Thursday, August 20th 2020, 9:37 pm
Recovery is not always a straight path, a lesson that rings true about life in general. Things don't always go as planned.
"The doctor came into the room and drew a big circle and then filled it in with a bunch of darkness,” Kim Hann said. “He said, 'This is Chris's head and this dark area is all the blood. We need to relieve the blood.'"
In March of 2016, Hann's boyfriend, Chris Lieberman, an athletic, goal oriented, overachiever, fell off a ladder and hit his head on the concrete.
"They do a series of tests whenever you hit your head,” Hann said. “Then they ask you the same questions over and over. I could see Chris's toes starting to not wiggle and you could see the decline.”
Doctors had to temporarily remove part of Lieberman’s skull to relieve the swelling in his brain. After weeks in a coma, his life started all over again.
"It was very similar to watching an infant, from the very beginning,” Hann said. ”First, he had to learn to breathe on his own and then eat on his own."
Hann became Lieberman's full-time caregiver. She lived in hospital rooms, drove him to rehab facilities all over the country and helped with fundraising to pay for the care he needed. Three years later and Lieberman still needed a wheelchair.
"That is kind of when I started hearing the words, 'Chris isn't getting better. He is not going to get better. You need to accept it. You need to go back to Tulsa. You need to find Chris a nursing home,'" Hann said.
Some days Lieberman said the depression made it hard to get out of bed, but Hann said giving up wasn't an option. Then one day, Lieberman started walking again.
"When I got home, I didn't know why I survived,” Lieberman said. “I didn't understand but once I went to Dallas and had a miracle of a recovery that is when I had hope again and understood why I survived.”
With those first steps, the Brain Injury Recovery Foundation was born.
"It was a miracle that God saved my life but what can be miraculous is if I build something to help people get their miracles and have the same results I had," said Lieberman.
The foundation connects patients with brain and spinal injuries, and their families with the resources they need to reach their goals.

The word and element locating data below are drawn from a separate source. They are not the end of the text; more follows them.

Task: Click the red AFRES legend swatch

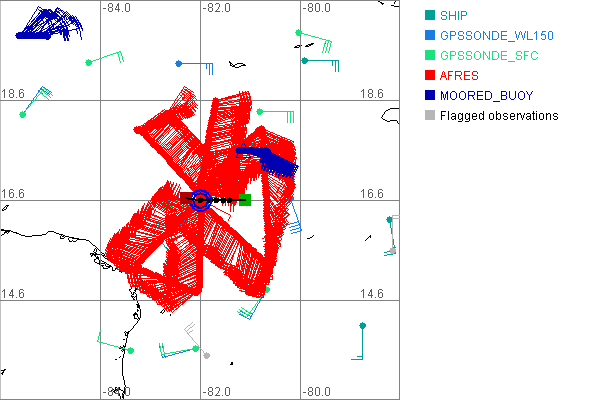Action: click(429, 75)
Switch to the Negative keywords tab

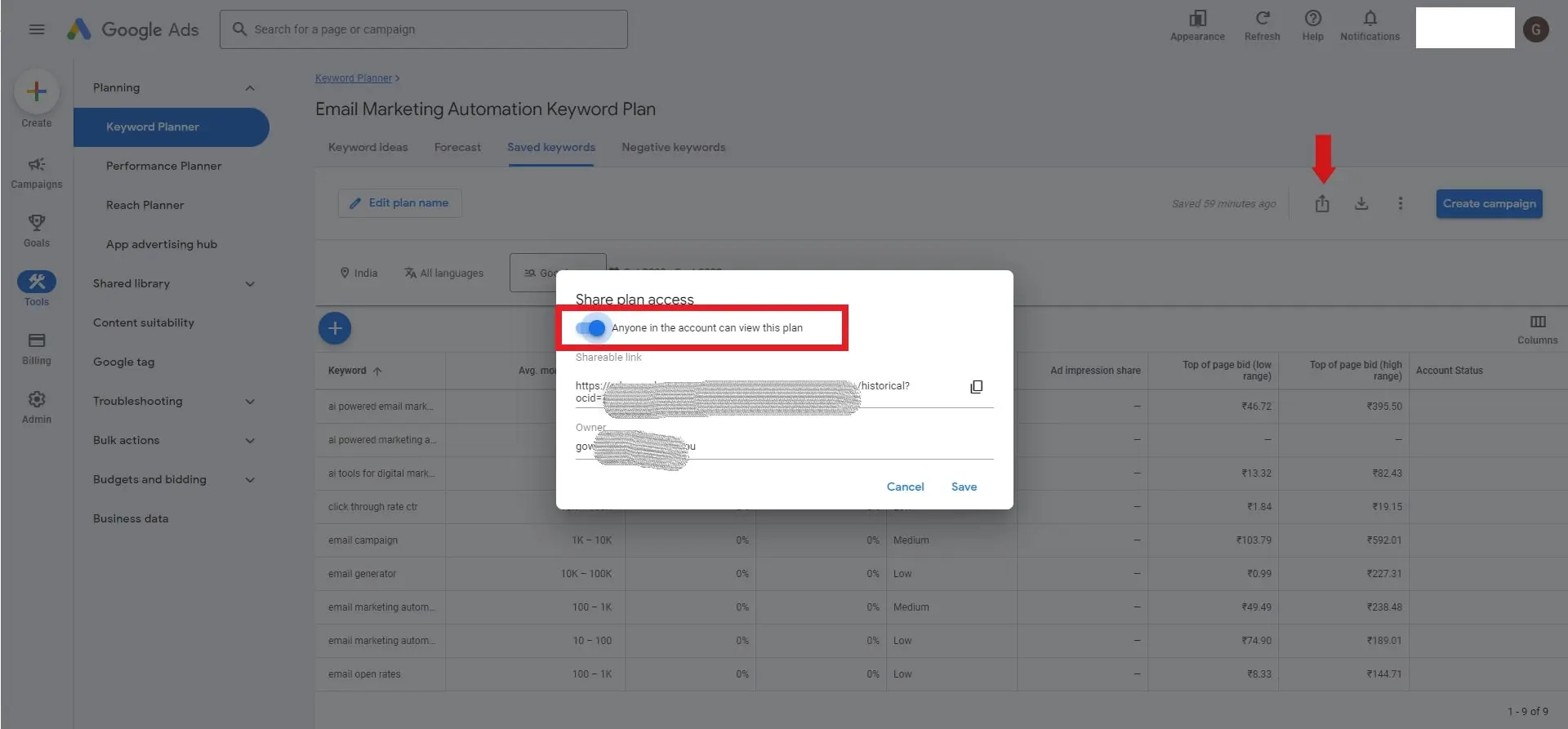673,148
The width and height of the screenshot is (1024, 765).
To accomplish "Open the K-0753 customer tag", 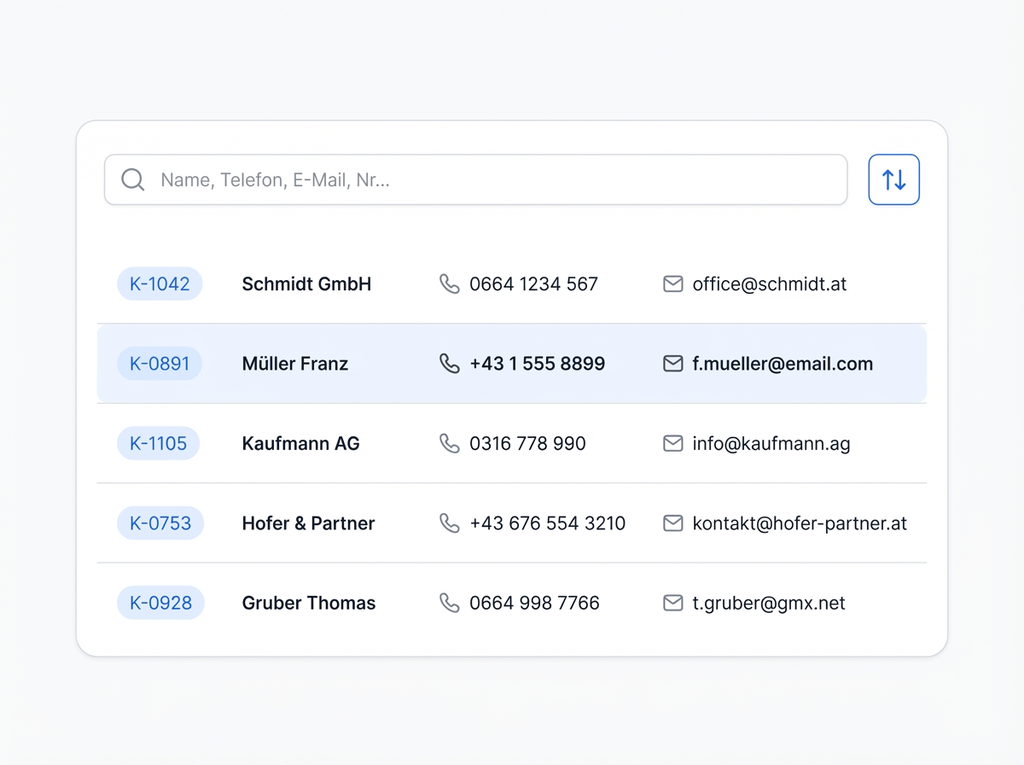I will click(160, 523).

"We don't feel like you should not pay your mortgage, or not eat, or stop doing something vital because you have medical bills," Kim said. "Why is healing only for people with money?"
Now Lieberman is training for marathons. Every step of every mile raises money for his foundation, because when life doesn't go the way it is supposed to, the journey becomes a comeback. Those comebacks might be filled with setbacks that make the journey feel a lot like a marathon.
Lieberman and Hann will tell you, however, that this marathon isn't one you have to run alone.
"We have always been perfect together as a couple, but we are even closer now and more perfect," said Lieberman.